Directions
Exact wording is needed for every line from the one holding "894x503 pixels." to the end of the records below; write those lines out and omit the pictures.

------------

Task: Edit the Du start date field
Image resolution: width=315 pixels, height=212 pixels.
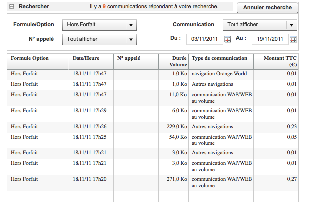Action: click(204, 39)
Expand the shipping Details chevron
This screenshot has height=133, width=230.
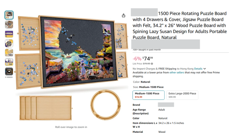[205, 69]
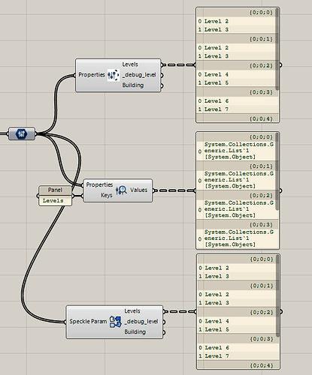Click the top data panel scrollbar
Viewport: 312px width, 375px height.
click(x=277, y=50)
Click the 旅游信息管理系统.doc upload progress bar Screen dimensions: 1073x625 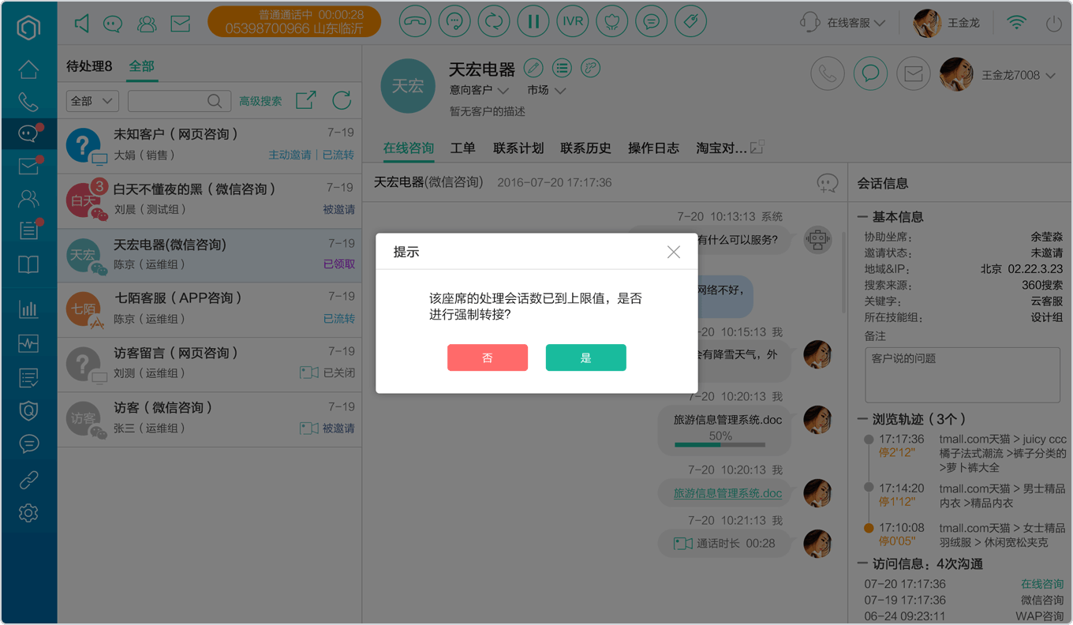pyautogui.click(x=720, y=444)
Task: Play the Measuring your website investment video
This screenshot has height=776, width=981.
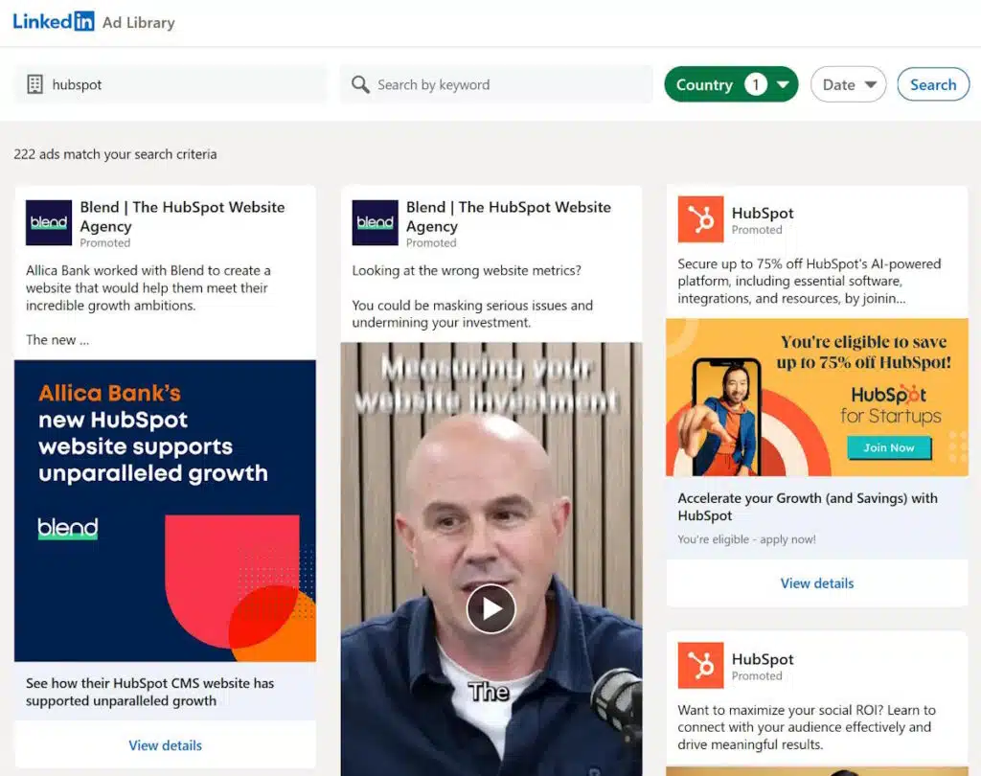Action: 491,608
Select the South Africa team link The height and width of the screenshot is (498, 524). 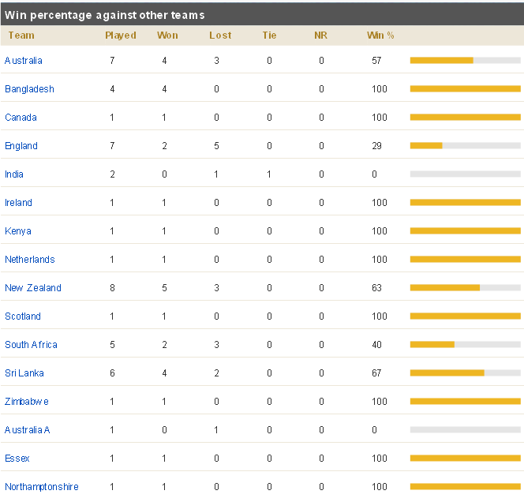point(31,345)
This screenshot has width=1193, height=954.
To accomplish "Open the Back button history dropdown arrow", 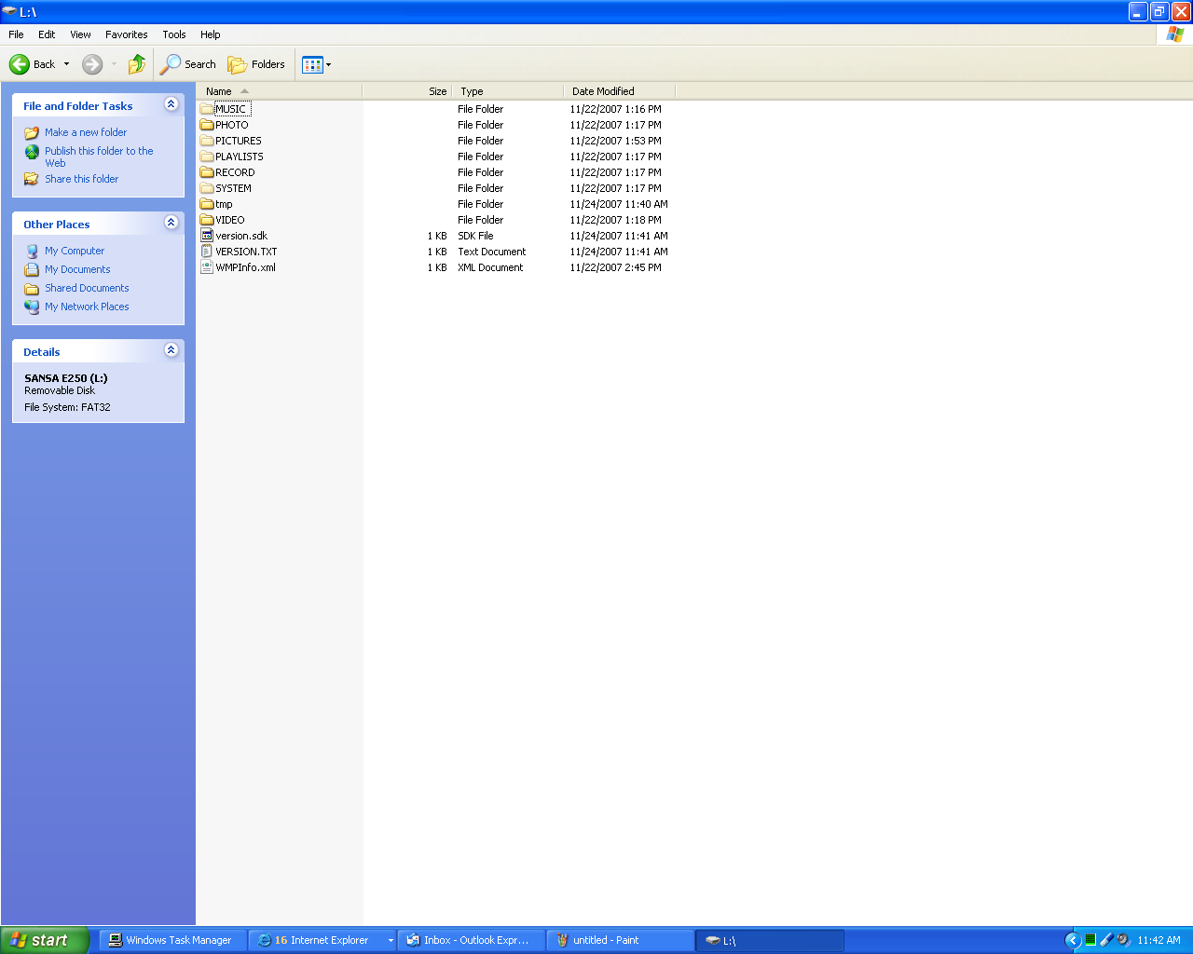I will pos(66,64).
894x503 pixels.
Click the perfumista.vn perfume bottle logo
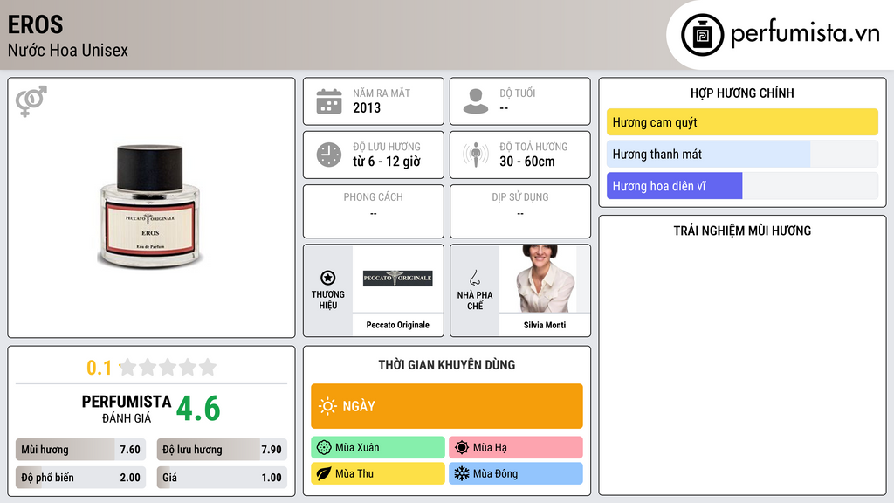703,35
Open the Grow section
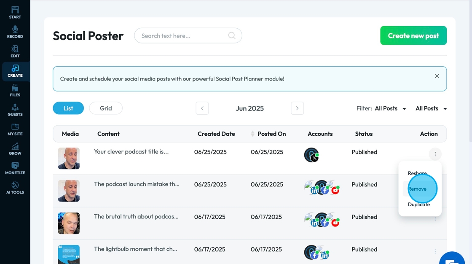 click(x=15, y=149)
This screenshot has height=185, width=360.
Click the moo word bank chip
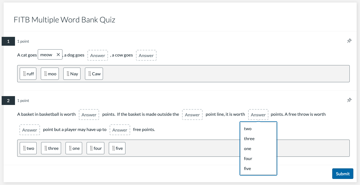(50, 74)

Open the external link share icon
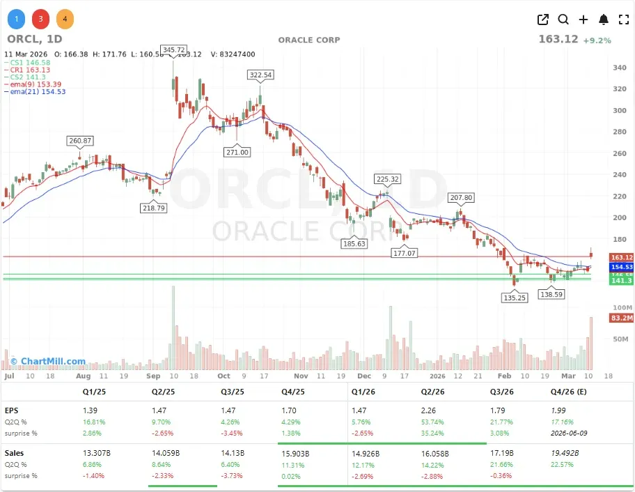pyautogui.click(x=542, y=20)
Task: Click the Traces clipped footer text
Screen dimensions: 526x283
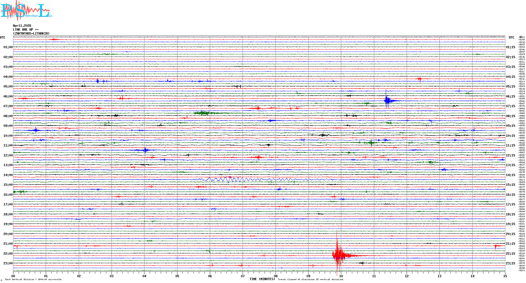Action: coord(310,279)
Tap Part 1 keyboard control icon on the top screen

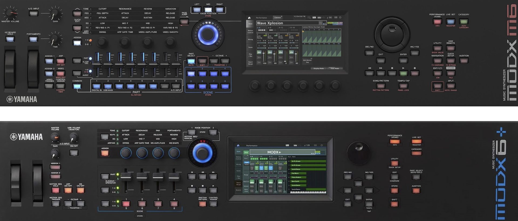tap(259, 52)
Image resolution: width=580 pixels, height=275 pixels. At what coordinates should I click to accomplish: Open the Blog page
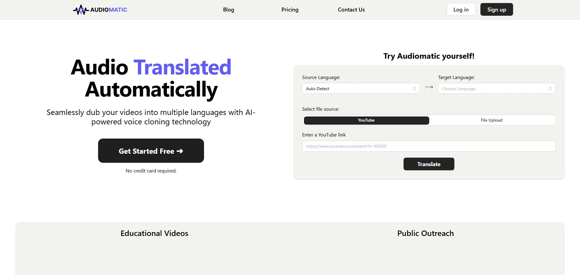[x=229, y=10]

------------

Result of the exercise
894x503 pixels.
Click the perfumista.vn perfume bottle logo
703,35
Open the Grow section
 click(x=15, y=149)
This screenshot has height=185, width=360.
Click the moo word bank chip
(50, 74)

Open the external link share icon
pyautogui.click(x=542, y=20)
Task: Click the Traces clipped footer text
Screen dimensions: 526x283
Action: coord(310,279)
Tap Part 1 keyboard control icon on the top screen

tap(259, 52)
Image resolution: width=580 pixels, height=275 pixels. At what coordinates should I click to accomplish: Open the Blog page
[x=229, y=10]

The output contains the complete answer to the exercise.